German TextEnglish Text
German TextEnglish Text

Analysis

The words of this cantata are based on a hymn of Martin Luther's, which was an adaptation of Psalm 12: Help, Lord; for the godly man ceaseth; for the faithful fail from among the children of men. It's all about mankind turning away from God and falling prey to the godless ways of heretics. Bach keeps Luther's text exactly for the first and last movements, but paraphrases it for the inner movements. This was the second cantata Bach composed for his second cycle of cantatas (in which he decided to base the music of each new cantata on a well-known Lutheran chorale tune). The first had been BWV 20, the week before. Since the theme of the Psalm bears little relation to the text of either the Epistle or Gospel appointed for the day, one wonders whether the choice of the Lutheran chorale tune had dictated the content of the cantata more than other liturgical factors.

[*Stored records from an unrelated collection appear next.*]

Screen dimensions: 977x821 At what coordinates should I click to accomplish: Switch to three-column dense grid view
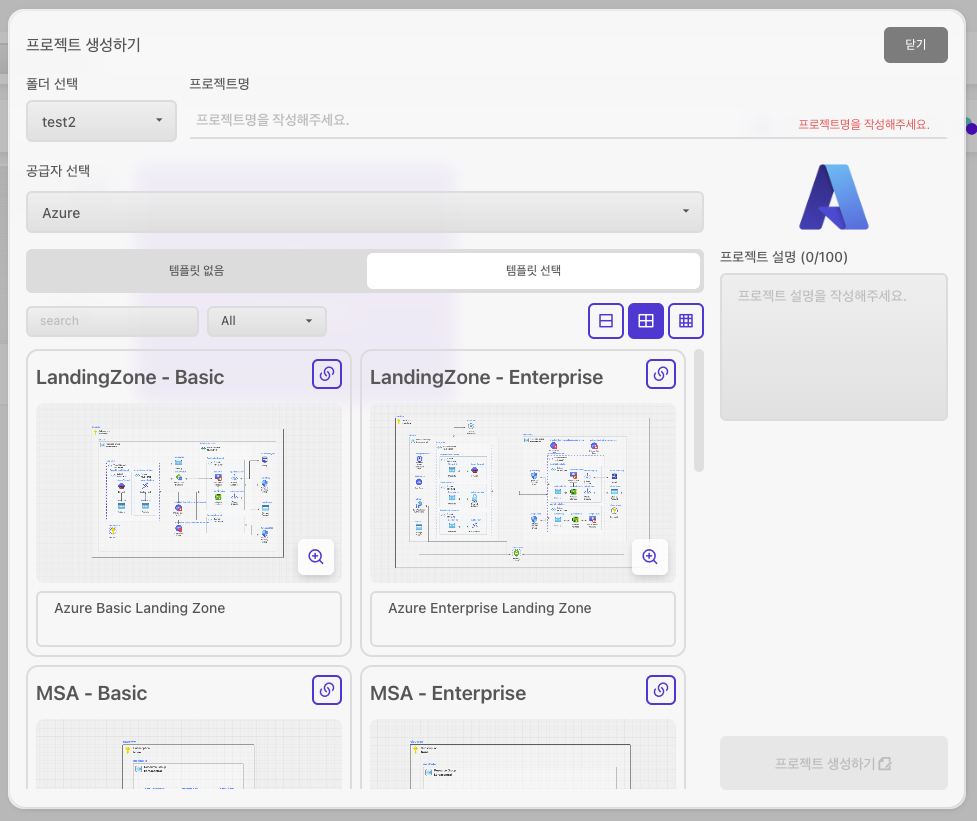686,321
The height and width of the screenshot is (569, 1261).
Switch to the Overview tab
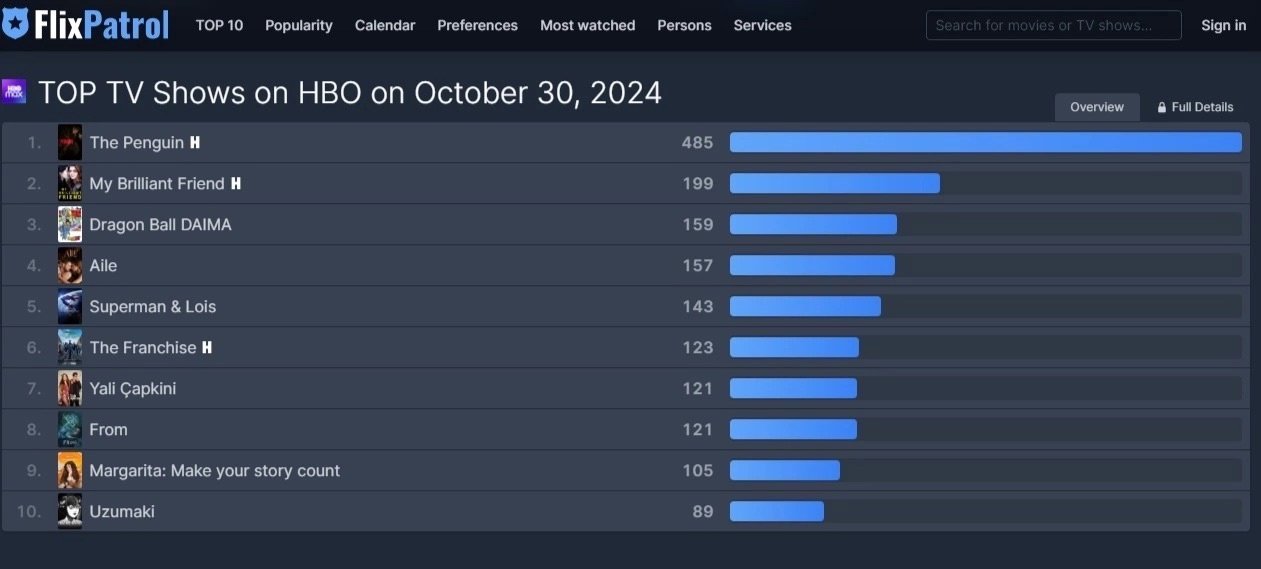1097,107
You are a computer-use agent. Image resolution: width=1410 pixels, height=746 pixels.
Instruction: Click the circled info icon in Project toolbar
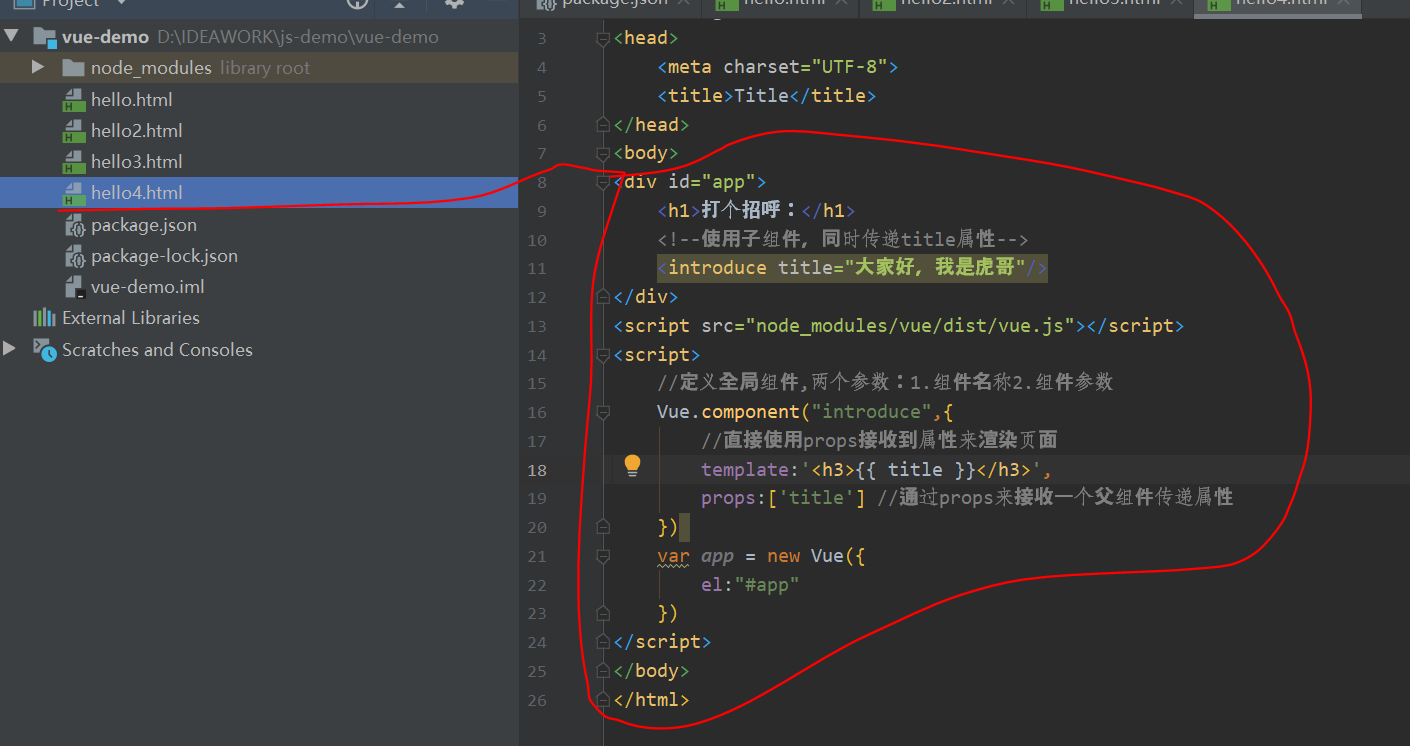click(x=357, y=5)
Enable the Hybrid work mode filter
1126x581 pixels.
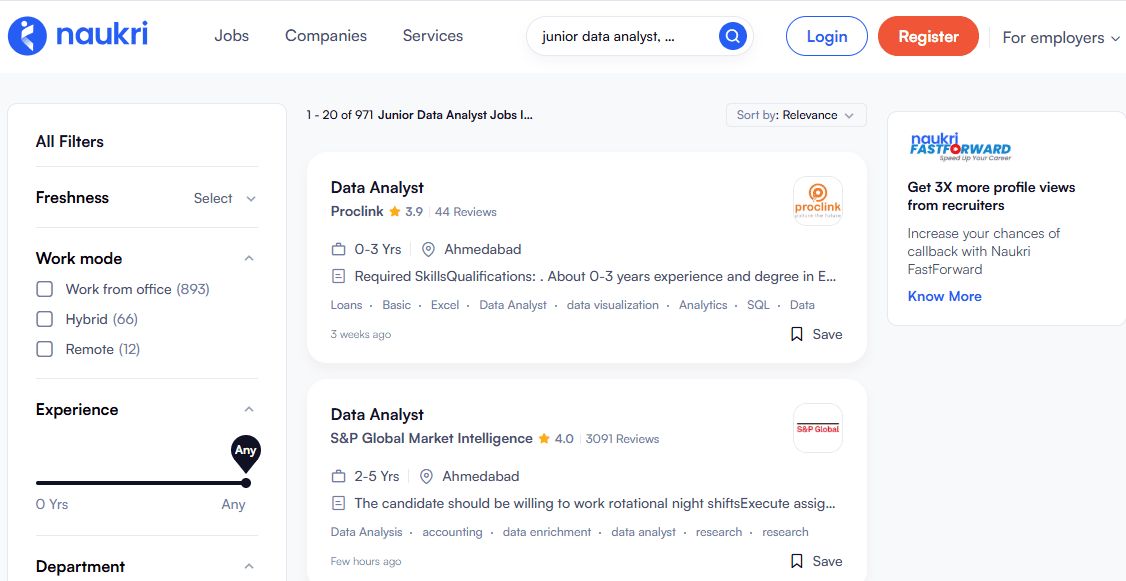(44, 319)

In any event, the cantata text is not exactly jolly: and the music is correspondingly severe. The opening chorus, for example, is written in the style of a 'cantus firmus motet' (where the chorale melody is sung by the altos in long notes, with the other voices singing fugal treatments of that melody around them). The varying number of voices and the lack of orchestral parts means this tends to sound a bit antiquated (and would have sounded as such to people in Bach's day). This is in contrast to the quite perky violin introduction to the third movement (the alto aria), which is very much in what would have been regarded as the then-modern concertante style.

There is a suggestion in Dürr that the 5th movement's accompaniment (in the form of oboes and strings) may have been written to visually suggest a cross (there is a descending line on the part of the oboes and strings which meets an ascending line in the continuo -and vice versa. Thus, on the score, you see a slanting line of descending notes on one stave meeting and crossing with a line of ascending notes in the other stave, producing a kind of 'X' effect. If so, this is 'intellectual' music writing -and I don't think you get any real sense of that 'crossing' -or its significance- by actually listening to it!

The overriding impression I get from the cantata is gloom, with little hope of reprieve to come. The chorale melody isn't one I find attractive or memorable in any way, either. I accordingly mark this cantata down as a 'C' grade.